散文:理个过年头
文/贾宋
快过年了,理个什么头呢?
头发已经长长了很久,不是没有钱理发,而是工作的时间跟理发的空闲有些冲突。我是起早贪黑的早餐人。
这年头做早餐需要守店。早起四点多为顾客量身打造咸汤甜粥,下午两点多吃完饭下班补觉,下午四点多到店再值班勤勉苦干,到晚上九点后下班歇息。着实,时间上的空闲太紧凑了。
这不,年关揪着我的心弦。第一我要理个发,叫过年头。第二我顺便要到菜市场转转看看买点啥菜,叫置年货。准备过年喽。

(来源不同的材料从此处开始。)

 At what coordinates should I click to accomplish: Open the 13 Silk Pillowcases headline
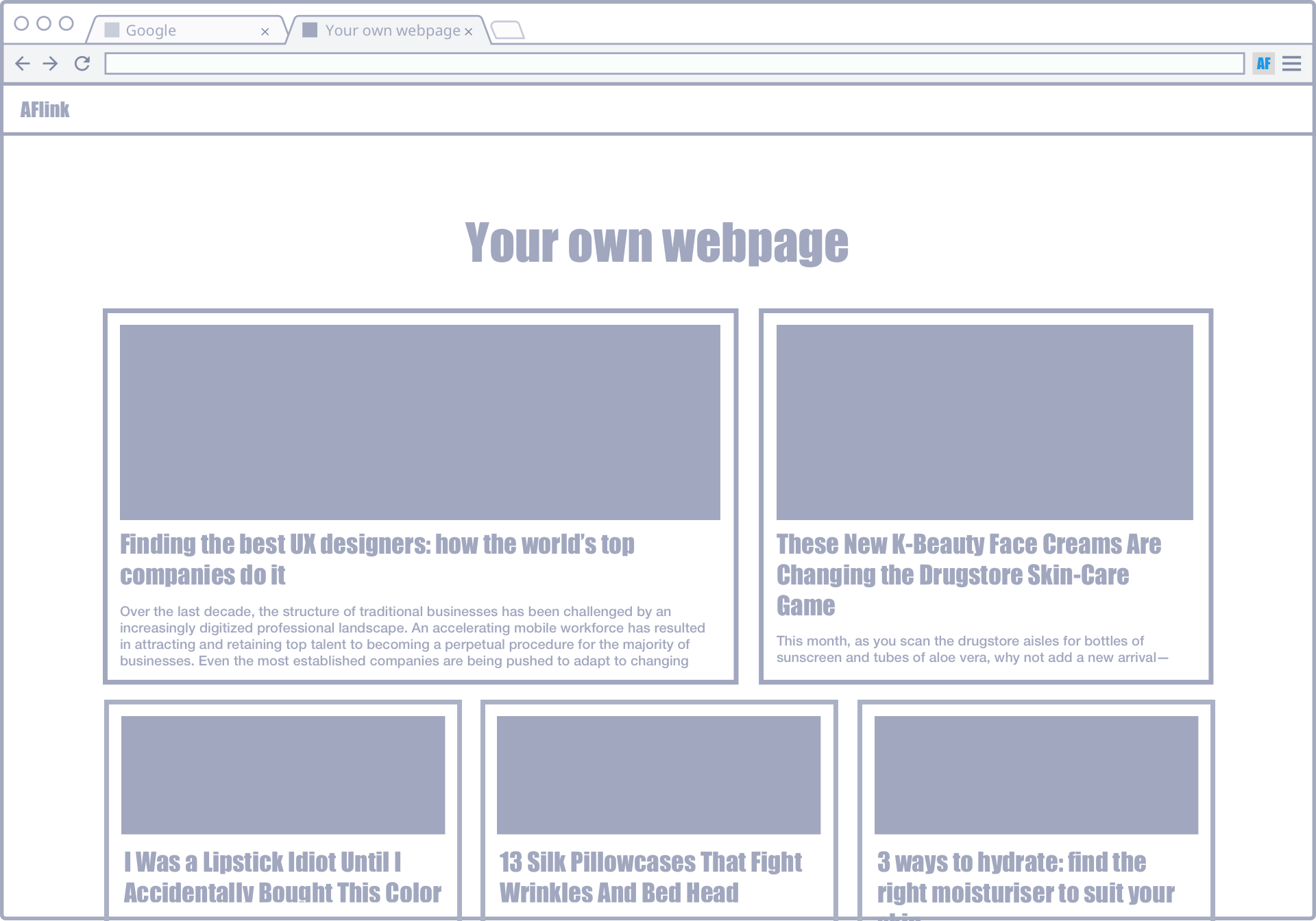(x=650, y=876)
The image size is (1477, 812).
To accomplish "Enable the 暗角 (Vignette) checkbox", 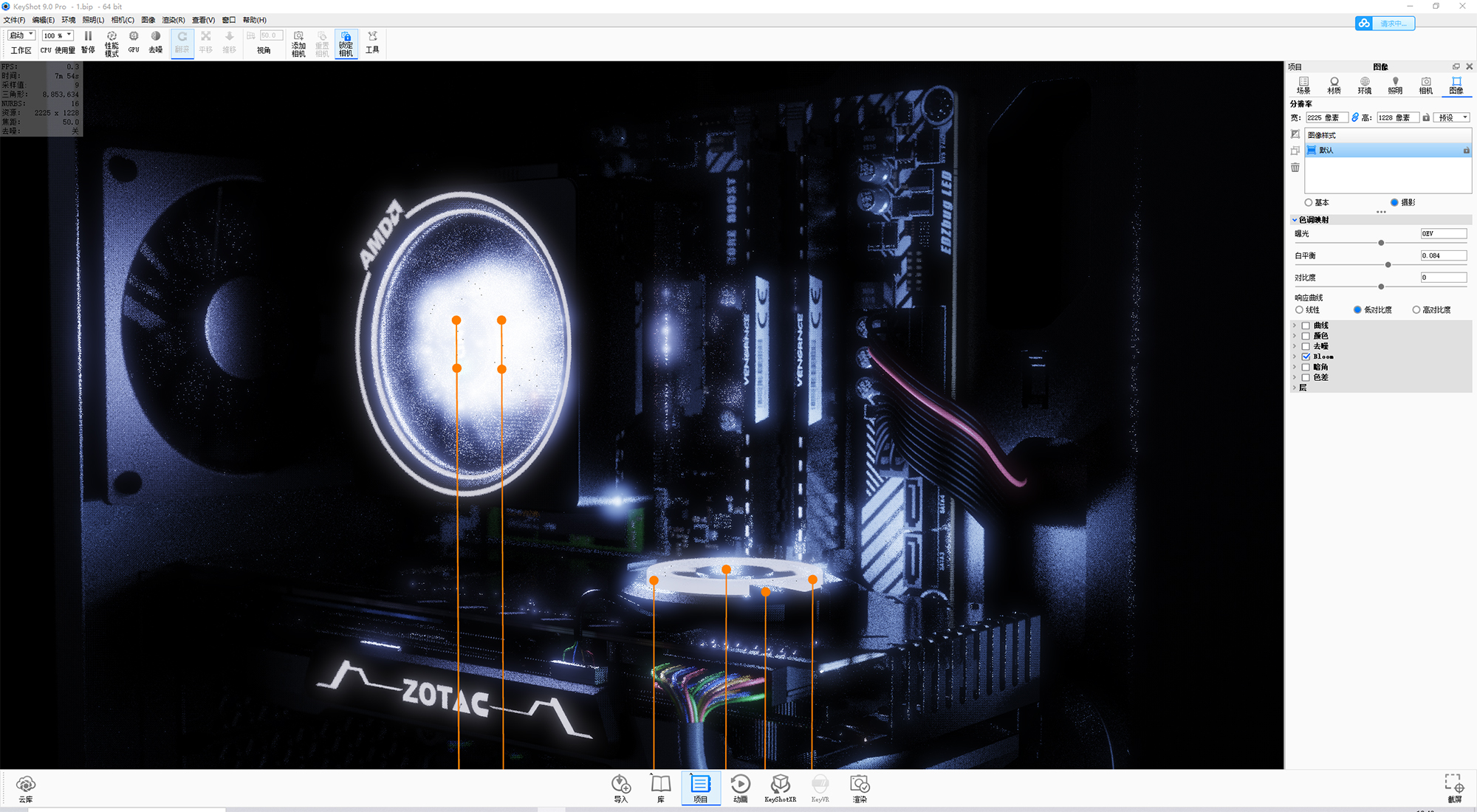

近几年,一到这个时候,我都特别的“窘迫”,腰包不鼓害怕过年。常想:年呐,像个虎牢关。我既害怕又想“立大功”。为啥呢?原因是“立大功”让人心里欣喜。我是厨师,别人很夸我,过年了,小徐菜做的真好,早餐店相比生意也经营地不赖。小徐,人好菜品也不差,一定发了大财了。等等让人心里惬意的话,让我快凸了顶的中年人乐的像朵美丽可爱的小花。这种中年“立大功”的心切,每年都想快点来临。因为开心快乐的话语,能够传递精神烁悦让人忘却烦恼和忧愁。但是,早餐店生意又不怎么好,做为生意人攀比的心理不能说没有,爱慕虚荣的心也不能说不占,所以体内三焦被冲热的呀,容易让人上心火。
公历叫春节。老话叫:过年。
过了腊八就是年。鄂西北乡下人,到了集市上什么白菜啦,菠菜啦,韭菜啦等要多买些。老人们说,家有白菜居家居外皆发“百菜”,菠菜就是“扒大财搂金砖”,韭菜就是“守久财握银山”,油菜就是“富家有财来年旺”。置年货,一切都要向着美满幸福去购置。购置不好,就是坎。所以年,是个关,弄不好就破了。破年关,犹如破了的庙宇,不好。所以理个过年头,也有寓意,即:鸿运当头。理个过年头,不得不重视。
小时候爱调皮,经常夜里跟邻居小朋友们鬼哭狼嚎,如逢夜里风起电掣,我们就会说:风来了雨来了,狼巴子背个鼓来了。母亲就会立刻吓止我们,说:你们要听话,不听话就给你们理个过年头。
理个过年头。还是个贬义。我想,跟“年关”有异曲同工之意。
中国人信奉多,话语意思稠。这也说明春节里规矩也多。如果头发没理好,预示着来年一年没有美有的好兆头。所以,我要理个过年头,重视起来。
可是,理个什么样的发型呢?人到中年,头发稀少,每每洗头照镜子,一抓一大把一抓一大把地掉。哎,为了一家人的老小吃喝拉撒,我秃顶了。秃了顶的头,犹如暮色余晖下透了支的老斑鸠。秃了顶的头,还有发型吗?不跟光头有什么区别?
我虽沮丧但没气馁。择一日下午,街面上人不算太多。来到理发店!我说,理,把头发理完喽,不显得更精神吗?理发师一愣,接话说道,人的精气神来自于做事的干练、为人处事的“净版”。干干净净做人,犹如另一个版面的开始。
“你这秃”,理发师顿了顿口气又说,“您这头发理个小平头更合适您的气质。”
好,把我这秃顶理成小平头。我勇敢面对自己,不怕别人说我是秃顶或者秃子。我先自己调侃自己是秃顶,免得别人说出,先触犯我的自尊心。
“听口音,老板是河南人。”
“是的。老家河南。”
“今年回老家吗?”
“不回。”我说。
“我也不回。”
“为啥呀?”我问。
“老家没人了,七大姑八大姨都不在了。”
“哦,定居在这了。”
“四海为家。”
“男子汉大丈夫应该立志。”我说。
“志在四方。”他说。
说话间,我的头发被他理完了。
不到10分钟,我又理了一个过年头。